The Grifters Movie Review
From The Killing to The Sting to House of Games, American cinema is littered with awesome movies about the con. The Grifters is one of the genre's darkest entries, a somber and almost unbearbly tragic tale of a bookie's errand girl, Lily (Anjelica Huston), her estranged, small-time crook of a son, Roy (John Cusack), and his psychotic slut of a con artist girlfriend, Myra (Annette Bening).
When Roy gets beaten up after a blown con, Lily comes back into his life, checking him into the hospital, and screwing up her day job by missing an important bet at the track. Lily disapproves of son's girlfriend (for good reason), and while Myra tries to rope Roy into joining her on a con of much larger proportions, she sets the wheels in motion to get Lily busted for skimming off her boss's operation.
The relationships are complex and the characters are richly crafted to the point of obsession on the part of the actors. Bening's Myra is a twisted version of her American Beauty character, as if she took a wrong turn somewhere in life. Cusack imbues Roy with an understated nuance he rarely employs these days. And Huston burns up the screen with her desperate, conflicted star turn.
With perfectly-cast small roles from character actors like Stephen Tobolowsky, J. T. Walsh, and Pat Hingle, The Grifters hinges on some truly awesome acting. The story, unfortunately, has one too many unbelievable elements to earn a spot as a classic. The ending is weak, a letdown from the highlight of the film (a flashback to Myra's days running a heavy, Sting-like con in Texas) and pale next to the movie's ultra-cool splitscreen opening.
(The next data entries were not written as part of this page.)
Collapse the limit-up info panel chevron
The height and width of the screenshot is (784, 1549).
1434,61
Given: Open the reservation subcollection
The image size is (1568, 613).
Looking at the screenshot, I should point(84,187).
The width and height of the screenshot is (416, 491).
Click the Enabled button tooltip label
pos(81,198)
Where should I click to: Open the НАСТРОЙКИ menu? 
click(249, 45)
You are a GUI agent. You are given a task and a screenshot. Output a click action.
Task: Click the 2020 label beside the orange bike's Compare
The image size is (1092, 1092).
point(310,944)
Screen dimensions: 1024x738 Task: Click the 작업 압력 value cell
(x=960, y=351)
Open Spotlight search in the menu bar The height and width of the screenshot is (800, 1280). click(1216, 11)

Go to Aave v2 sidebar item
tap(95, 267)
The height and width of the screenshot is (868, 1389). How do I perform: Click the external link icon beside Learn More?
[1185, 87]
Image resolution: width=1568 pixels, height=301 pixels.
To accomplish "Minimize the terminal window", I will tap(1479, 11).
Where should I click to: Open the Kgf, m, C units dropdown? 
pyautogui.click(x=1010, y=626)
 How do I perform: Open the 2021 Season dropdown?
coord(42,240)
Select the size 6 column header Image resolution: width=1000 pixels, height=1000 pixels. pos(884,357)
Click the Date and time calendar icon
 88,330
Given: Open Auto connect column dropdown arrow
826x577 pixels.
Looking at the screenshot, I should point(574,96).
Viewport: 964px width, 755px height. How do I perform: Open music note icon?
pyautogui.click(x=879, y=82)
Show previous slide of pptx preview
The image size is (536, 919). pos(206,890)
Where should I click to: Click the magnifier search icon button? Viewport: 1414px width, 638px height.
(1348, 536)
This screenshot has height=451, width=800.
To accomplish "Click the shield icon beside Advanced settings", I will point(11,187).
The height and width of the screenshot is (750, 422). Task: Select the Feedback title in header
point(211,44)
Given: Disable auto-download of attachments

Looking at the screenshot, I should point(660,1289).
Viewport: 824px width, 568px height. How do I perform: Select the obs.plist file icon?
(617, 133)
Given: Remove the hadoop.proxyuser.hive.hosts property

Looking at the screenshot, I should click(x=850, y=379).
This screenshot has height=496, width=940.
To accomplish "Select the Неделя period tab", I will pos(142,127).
Nonetheless, The Grifters' positives far outweigh its problems. Director Stephen Frears has since gone on to make some truly forgettable movies (Mary Reilly, Hero), but The Grifters stand out as a gem in his oeuvre. In addition to a commentary with much of the cast and crew, the DVD includes a making-of documentary and a short doc on author Jim Thompson, who wrote the original book on which the movie is based, and in which he is described as "the most nihilistic" author of his era. Very interesting.